Jörg Bibow | January 13, 2015

On Wednesday, January 14, 2015, the European Court of Justice (ECJ) Advocate General Pedro Cruz Villalon will publish his opinion on the European Central Bank’s (ECB) “Outright Monetary Transactions” (OMT) program. The Advocate General’s opinion will give us important clues and is likely going to shape the court’s later ruling on the matter. What is at issue?

The OMT program played a critical role in calming the markets since the height of the euro panic in the summer of 2012. ECB president Mario Draghi kicked off the counterattack on the markets by dropping his by now famous “whatever it takes” hint in a speech in late July in London. A few days later, on August 2, 2012, the ECB announced that “the Governing Council, within its mandate to maintain price stability over the medium term and in observance of its independence in determining monetary policy, may undertake outright open market operations of a size adequate to reach its objective.” The technical details of the OMT were then published on September 6, 2012, when the bank also terminated its earlier Securities Markets Programme (SMP) under which it had purchased fairly small quantities of government debts issued by euro crisis countries. Moreover, any purchases were sterilized to preempt “monetary financing” accusations (see here).

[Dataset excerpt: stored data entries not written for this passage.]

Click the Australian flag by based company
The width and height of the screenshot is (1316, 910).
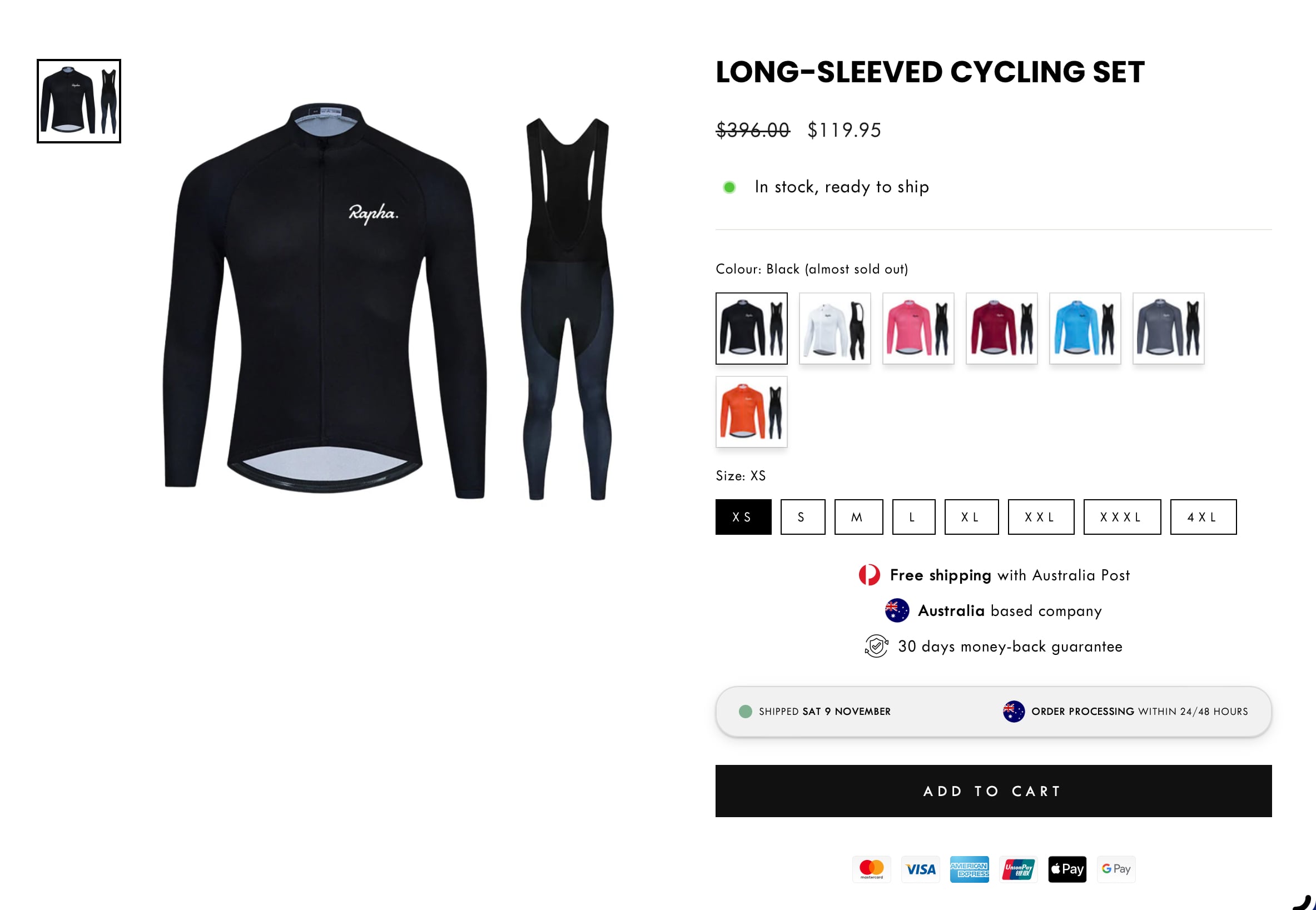[x=897, y=610]
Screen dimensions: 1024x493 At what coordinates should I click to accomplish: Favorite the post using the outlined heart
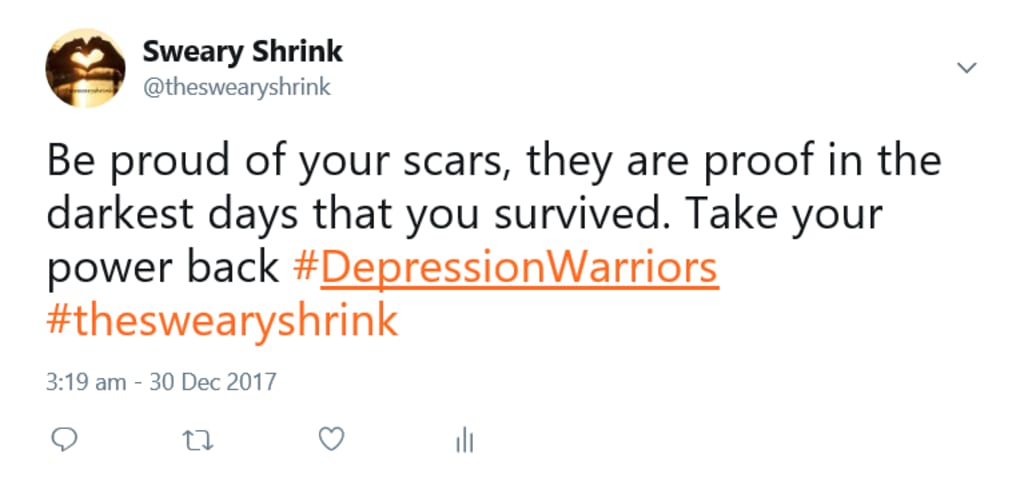click(331, 439)
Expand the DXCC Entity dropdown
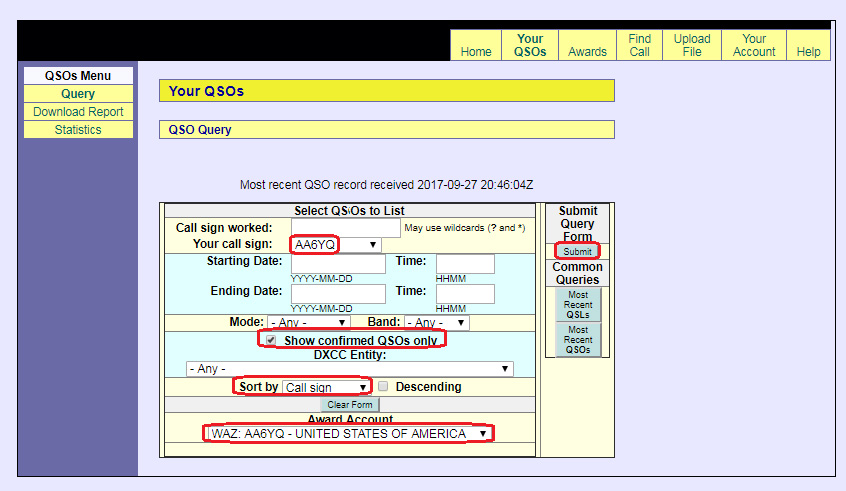Image resolution: width=846 pixels, height=491 pixels. (350, 369)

Rather predictably, like in the case of the earlier SMP, the OMT immediately came under sharp attack by Germany’s monetary orthodoxy. As a result, the OMT is also under review by Germany’s own Constitutional Court (GCC). In early 2014, the GCC referred the matter to the ECJ, not without publishing its own preliminary assessment though. Largely following the Bundesbank’s critical assessment of OMTs as persistently argued by its president Jens Weidmann, the GCC criticized the OMT on a number of counts, suggesting that the ECB may be overstepping its own monetary policy mandate and the OMT may also be in conflict with the “monetary financing” prohibition (TFEU Article 123).

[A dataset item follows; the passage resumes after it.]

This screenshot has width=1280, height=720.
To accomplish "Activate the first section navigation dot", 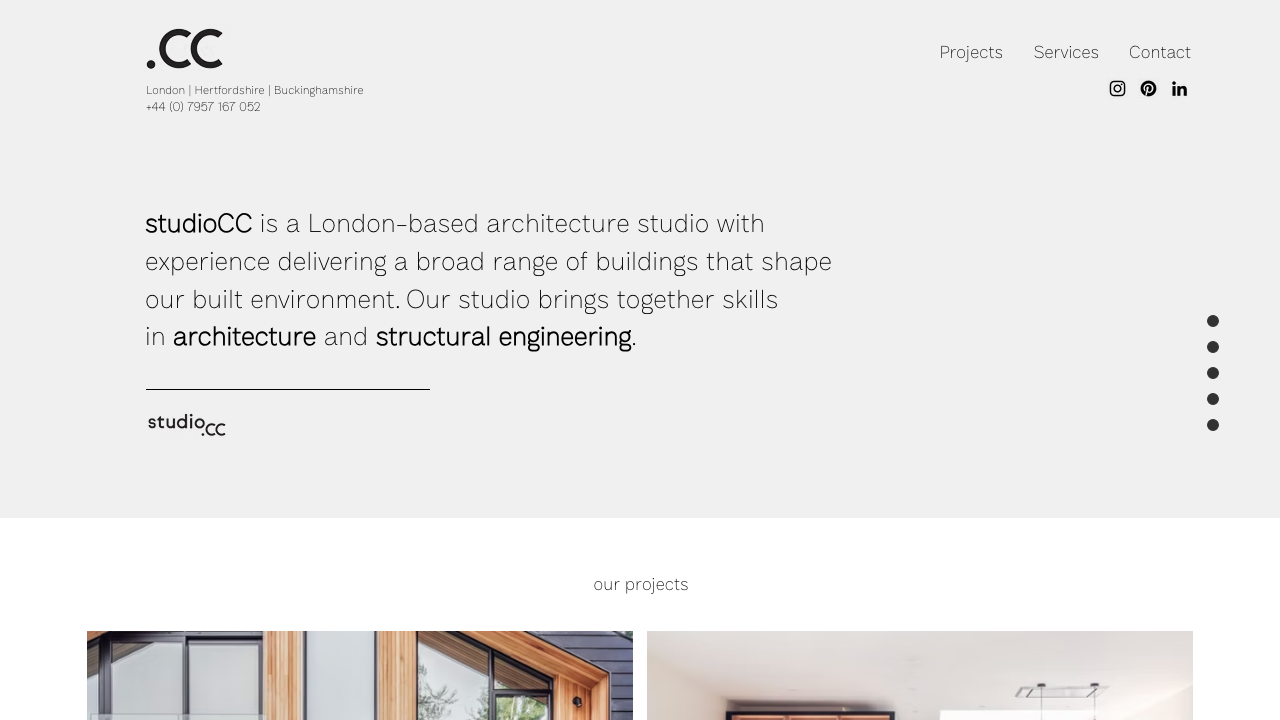I will click(x=1213, y=321).
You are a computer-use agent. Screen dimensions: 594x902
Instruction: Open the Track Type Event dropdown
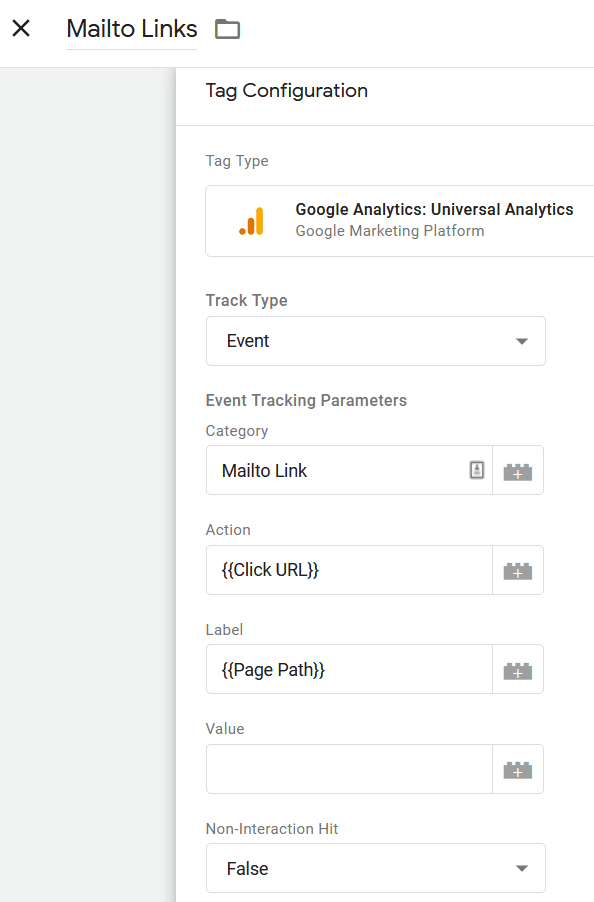(375, 341)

For instance, the GCC challenges the selectivity of OMT; as a supposed monetary policy measure that would only set out to purchase the debt securities of particular members facing funding pressures. It takes issue with the conditionality of OMTs (the supported member state must be in an ESFS/ESM “stabilization” program and adhere to its rules). It is also worried about the unlimited volume of the OMT and the assumption of default risk on the part of the ECB (fearing a euro “transfer union” and risks for German taxpayers). And, given the ECB’s claims that it was fighting any irrational components in observed risk spreads, the GCC also questions whether a central bank is able to separate interest rate spreads into rational and irrational components.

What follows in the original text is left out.